Proprio ieri sono arrivati dati ufficiali da Pechino, dai quali scopriamo che nel solo mese di agosto la Banca del popolo ha liquidato Treasuries Usa per un controvalore di 94 miliardi di dollari ma Goldman Sachs ha immediatamente reso noto che, stando a suoi calcoli, il valore reale sarebbe di 115 miliardi di dollari. Qualsiasi sia la cifra, fa paura. Deve cominciare a farla, perché se dopo aver perso il riciclo di biglietti verdi nel sistema finanziario dal surplus di export dei Paesi produttori di petrolio, gli Usa vedessero liquidare anche i loro assets – soprattutto, il loro debito – detenuti dal loro primo creditore, dove andranno a finire i rendimenti su quella carta? E, soprattutto, chi la comprerà, se non la Fed costretta a un QE4? Inoltre, se la PBOC continua a liquidare a questa velocità e con questi volumi, dovrà tagliare pesantemente i requisiti di riserva per la banche – le quali sono già oggi nelle condizioni che vi ho appena descritto – e dar vita a operazioni di finanziamento repo a sette giorni per miliardi e miliardi, affinché sia garantita liquidità al mercato e si evitino dei grippaggi. Inoltre, tocca sempre ricordare come la Cina non sia l’unica nazione impegnata in una liquidazione di assets Usa: se per caso gli altri mercati emergenti seguiranno l’esempio di Pechino e si metterà mano in maniera combinata al totale di 7,5 triliardi di dollari di riserve degli emergenti, la gran parte in Treasuries Usa, cosa succederà? Anche perché viviamo in un mondo di totale illiquidità del mercato dei titoli di Stato statunitensi e con le banche centrali che, grazie alle manovre di stimolo, già detengono oltre il 30% dei titoli decennali equivalenti (la Banca centrale giapponese arriverà al 60% entro il 2018)? L’off-setting sui rendimenti sarà garantito dall’ennesima grande rotazione da titoli azionari a bonds? E cosa accadrà agli indici equities in quel caso, a meno di un QE4 della Fed?

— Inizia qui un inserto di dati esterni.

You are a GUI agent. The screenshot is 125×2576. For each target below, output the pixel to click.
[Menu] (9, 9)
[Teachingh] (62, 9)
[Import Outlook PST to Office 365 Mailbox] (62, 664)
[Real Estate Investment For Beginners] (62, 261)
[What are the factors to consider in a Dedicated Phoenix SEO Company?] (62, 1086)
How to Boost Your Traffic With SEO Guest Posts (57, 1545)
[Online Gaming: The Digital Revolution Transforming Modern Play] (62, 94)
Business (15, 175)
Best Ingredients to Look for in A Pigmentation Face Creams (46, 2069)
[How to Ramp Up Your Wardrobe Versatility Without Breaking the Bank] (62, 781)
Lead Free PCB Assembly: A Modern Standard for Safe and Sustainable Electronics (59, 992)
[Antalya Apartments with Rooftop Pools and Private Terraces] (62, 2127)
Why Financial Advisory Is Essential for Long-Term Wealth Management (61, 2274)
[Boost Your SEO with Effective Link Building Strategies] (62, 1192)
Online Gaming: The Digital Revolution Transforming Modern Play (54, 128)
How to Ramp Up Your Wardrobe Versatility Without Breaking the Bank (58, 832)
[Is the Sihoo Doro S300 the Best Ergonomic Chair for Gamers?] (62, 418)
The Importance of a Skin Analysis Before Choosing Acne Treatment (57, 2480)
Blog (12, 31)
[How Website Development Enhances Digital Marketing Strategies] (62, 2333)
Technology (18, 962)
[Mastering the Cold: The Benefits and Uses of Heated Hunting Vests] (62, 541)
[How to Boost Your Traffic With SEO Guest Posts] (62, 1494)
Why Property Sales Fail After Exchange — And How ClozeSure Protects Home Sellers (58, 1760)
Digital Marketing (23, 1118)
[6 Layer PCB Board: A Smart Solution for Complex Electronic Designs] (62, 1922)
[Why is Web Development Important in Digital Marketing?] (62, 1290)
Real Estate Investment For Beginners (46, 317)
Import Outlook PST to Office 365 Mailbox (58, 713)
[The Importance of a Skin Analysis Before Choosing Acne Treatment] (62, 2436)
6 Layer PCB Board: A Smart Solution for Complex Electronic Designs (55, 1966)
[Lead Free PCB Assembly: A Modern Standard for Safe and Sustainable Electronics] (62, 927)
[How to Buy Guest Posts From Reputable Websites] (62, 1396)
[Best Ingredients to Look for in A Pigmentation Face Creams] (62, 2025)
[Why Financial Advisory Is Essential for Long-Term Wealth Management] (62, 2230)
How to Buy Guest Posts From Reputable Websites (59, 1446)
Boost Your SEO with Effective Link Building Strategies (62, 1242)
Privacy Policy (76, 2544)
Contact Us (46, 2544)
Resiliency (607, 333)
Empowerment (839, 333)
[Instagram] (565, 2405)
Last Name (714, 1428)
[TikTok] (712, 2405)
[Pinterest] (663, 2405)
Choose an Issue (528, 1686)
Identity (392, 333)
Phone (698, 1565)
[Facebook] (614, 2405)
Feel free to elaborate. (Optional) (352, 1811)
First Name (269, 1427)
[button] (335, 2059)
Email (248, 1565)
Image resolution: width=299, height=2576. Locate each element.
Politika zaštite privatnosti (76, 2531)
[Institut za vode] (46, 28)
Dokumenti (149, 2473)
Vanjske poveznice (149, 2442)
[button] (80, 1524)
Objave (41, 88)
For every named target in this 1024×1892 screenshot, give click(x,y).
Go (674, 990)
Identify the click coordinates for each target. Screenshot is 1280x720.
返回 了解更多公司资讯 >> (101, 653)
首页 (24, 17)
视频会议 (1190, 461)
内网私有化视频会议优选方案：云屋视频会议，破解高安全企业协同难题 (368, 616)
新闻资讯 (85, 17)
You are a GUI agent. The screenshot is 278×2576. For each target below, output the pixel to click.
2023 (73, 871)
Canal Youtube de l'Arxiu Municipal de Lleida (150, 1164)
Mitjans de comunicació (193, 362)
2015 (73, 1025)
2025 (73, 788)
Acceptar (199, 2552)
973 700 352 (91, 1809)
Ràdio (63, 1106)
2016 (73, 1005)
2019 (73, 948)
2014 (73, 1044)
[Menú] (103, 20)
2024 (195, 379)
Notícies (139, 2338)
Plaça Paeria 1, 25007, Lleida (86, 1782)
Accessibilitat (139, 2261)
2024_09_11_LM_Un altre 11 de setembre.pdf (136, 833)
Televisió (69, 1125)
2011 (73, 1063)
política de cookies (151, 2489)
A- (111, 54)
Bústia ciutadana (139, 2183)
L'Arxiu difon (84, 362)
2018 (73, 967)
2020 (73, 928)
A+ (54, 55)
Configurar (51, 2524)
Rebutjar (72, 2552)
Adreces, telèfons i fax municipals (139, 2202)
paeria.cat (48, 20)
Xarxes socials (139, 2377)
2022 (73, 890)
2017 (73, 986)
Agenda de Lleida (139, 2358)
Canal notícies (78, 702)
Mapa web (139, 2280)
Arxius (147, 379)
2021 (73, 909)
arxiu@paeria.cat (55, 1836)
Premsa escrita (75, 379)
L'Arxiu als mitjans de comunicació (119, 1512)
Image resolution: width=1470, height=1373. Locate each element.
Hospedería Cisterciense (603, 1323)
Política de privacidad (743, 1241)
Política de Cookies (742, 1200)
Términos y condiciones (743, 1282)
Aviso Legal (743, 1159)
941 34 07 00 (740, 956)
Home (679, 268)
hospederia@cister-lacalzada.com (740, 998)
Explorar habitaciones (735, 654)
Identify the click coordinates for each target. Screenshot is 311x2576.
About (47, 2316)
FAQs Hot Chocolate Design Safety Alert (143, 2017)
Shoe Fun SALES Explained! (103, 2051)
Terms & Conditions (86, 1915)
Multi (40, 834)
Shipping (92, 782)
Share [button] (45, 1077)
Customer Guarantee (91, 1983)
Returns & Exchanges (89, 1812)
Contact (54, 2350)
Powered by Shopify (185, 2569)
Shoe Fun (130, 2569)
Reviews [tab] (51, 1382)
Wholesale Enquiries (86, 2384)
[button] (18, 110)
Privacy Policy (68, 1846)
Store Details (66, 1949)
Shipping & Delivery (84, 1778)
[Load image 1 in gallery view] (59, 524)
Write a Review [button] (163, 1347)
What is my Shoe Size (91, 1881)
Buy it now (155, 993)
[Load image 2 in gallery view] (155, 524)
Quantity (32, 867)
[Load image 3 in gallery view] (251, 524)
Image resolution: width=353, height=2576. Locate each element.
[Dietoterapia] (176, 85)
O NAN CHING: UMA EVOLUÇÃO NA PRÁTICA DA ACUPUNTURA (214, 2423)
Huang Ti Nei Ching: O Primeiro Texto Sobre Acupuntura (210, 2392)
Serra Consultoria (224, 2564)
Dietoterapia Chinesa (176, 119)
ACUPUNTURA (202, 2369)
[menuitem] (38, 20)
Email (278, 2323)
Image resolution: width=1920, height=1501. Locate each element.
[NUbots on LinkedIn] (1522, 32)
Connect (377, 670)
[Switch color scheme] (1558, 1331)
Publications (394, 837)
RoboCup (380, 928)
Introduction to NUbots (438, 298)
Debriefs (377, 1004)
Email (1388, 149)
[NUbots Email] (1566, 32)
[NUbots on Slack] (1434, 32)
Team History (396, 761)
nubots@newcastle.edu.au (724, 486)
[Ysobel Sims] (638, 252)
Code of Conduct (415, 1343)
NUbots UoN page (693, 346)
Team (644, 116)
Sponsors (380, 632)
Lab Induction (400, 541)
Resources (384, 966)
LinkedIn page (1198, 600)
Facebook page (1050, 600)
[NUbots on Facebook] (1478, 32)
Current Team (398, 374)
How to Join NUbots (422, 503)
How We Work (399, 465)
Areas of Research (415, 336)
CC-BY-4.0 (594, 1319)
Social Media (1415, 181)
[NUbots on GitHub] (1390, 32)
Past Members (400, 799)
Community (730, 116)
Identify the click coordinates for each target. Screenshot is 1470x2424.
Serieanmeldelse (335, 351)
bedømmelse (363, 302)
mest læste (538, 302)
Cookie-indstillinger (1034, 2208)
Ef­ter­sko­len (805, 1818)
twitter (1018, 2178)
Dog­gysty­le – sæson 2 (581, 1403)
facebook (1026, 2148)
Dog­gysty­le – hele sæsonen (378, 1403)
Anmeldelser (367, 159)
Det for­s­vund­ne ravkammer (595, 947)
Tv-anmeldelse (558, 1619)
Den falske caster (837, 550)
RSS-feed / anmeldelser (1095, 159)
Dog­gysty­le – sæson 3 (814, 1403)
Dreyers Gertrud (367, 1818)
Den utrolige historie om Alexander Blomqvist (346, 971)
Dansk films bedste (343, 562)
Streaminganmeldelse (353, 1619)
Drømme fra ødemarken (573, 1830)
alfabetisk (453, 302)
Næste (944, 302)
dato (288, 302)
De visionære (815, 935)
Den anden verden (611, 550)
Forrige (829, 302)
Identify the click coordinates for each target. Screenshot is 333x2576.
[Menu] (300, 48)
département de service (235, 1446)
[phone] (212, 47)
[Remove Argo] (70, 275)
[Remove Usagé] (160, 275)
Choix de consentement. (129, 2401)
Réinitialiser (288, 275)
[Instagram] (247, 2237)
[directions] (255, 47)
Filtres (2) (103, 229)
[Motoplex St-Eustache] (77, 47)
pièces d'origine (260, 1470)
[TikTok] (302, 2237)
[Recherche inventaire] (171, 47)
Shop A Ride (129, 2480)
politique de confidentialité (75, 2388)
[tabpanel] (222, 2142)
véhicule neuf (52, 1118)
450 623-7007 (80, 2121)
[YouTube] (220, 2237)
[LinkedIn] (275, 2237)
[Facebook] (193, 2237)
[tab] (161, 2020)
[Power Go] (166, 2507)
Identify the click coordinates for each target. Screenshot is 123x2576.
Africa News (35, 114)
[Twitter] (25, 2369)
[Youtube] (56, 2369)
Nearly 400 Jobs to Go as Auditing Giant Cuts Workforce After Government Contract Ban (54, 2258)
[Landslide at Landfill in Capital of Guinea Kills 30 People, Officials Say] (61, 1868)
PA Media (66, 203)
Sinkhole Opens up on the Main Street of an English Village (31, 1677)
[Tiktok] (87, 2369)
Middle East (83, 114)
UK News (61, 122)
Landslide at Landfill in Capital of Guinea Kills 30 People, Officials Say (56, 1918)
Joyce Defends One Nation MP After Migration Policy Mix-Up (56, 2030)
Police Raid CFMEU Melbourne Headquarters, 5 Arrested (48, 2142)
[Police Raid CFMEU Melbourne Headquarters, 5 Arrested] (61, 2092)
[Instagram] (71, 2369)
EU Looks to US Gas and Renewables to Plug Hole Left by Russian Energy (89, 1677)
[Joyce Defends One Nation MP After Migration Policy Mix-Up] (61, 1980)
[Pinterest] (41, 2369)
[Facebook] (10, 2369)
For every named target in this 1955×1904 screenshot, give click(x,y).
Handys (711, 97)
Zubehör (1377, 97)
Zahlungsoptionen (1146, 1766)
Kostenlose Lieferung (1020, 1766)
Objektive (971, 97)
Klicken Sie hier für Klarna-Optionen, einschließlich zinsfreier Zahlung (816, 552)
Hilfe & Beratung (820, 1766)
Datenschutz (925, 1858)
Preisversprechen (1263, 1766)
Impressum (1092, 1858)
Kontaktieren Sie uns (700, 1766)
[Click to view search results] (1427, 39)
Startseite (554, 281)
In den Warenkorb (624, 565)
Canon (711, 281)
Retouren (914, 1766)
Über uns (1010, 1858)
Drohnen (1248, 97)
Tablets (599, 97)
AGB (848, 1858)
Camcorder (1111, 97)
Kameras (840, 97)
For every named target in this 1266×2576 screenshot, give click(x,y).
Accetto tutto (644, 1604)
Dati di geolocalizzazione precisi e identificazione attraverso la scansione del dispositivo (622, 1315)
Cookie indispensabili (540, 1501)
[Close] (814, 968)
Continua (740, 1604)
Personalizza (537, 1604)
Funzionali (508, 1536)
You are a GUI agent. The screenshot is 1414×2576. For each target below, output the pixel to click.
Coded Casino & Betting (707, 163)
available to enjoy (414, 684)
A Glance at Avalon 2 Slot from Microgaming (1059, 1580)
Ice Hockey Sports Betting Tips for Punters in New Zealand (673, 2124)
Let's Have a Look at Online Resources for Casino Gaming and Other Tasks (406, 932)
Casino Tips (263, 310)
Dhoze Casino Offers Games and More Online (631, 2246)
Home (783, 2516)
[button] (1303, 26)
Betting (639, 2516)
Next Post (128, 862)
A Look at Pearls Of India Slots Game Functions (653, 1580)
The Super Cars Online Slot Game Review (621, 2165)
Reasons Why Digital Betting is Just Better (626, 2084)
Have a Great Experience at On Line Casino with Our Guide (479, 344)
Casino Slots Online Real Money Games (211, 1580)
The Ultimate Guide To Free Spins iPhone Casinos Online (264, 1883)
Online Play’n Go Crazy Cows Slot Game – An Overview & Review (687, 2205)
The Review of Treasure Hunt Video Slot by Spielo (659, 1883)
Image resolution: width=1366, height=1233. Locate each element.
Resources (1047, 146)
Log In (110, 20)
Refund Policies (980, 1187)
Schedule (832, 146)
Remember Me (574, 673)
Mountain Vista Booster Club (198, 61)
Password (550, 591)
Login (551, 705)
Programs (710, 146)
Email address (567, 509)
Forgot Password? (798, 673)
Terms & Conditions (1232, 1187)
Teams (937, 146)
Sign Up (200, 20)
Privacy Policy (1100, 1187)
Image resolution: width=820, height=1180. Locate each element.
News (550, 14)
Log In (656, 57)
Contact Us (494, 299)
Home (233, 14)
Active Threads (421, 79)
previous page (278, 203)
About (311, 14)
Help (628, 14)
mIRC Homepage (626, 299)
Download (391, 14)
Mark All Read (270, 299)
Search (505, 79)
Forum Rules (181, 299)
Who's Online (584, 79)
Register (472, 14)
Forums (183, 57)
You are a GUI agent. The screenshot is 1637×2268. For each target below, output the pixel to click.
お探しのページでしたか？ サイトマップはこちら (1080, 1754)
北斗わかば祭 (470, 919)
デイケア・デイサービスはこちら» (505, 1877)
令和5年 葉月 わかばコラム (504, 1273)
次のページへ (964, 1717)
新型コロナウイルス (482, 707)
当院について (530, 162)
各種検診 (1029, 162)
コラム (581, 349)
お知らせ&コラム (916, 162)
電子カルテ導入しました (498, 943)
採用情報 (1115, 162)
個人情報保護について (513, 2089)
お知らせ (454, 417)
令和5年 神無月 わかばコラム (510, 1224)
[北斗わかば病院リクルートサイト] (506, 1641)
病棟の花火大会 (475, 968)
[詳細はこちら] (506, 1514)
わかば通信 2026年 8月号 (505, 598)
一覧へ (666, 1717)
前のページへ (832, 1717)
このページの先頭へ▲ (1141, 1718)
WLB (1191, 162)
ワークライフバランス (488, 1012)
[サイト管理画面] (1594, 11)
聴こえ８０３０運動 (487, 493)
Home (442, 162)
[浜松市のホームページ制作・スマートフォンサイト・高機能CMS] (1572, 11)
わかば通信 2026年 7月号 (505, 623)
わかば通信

Chiudo con un’ultima considerazione. Molti analisti cinesi hanno detto chiaramente che l’intenzione della Banca del popolo è svalutare lo yuan fino a 7 contro il dollaro entro la fine dell’anno, per arrivare a 8 entro la fine del 2016 (per capirci, ieri dopo che la Banca centrale ha operato la mossa a 4 giorni più grande degli ultimi 5 anni, si è arrivati a 6,3584). Si tratta, in quest’ultimo caso, di una svalutazione del 20% sul biglietto verde che dovrebbe garantire supporto all’export cinese, visto che i modelli ci dicono come ogni svalutazione del 10% porti con sé un aumento di 10 punti base della crescita delle esportazioni. Ma l’effetto collaterale, quale sarebbe? Ce lo dice questo grafico:

Una svalutazione di un altro 25% del prezzo delle materie prime, già ai minimi storici del ciclo e nuove ondate di shock per il sistema finanziario globale. La Fed, a conti fatti, non può permetterlo. E dovrà, per forza, agire di conseguenza.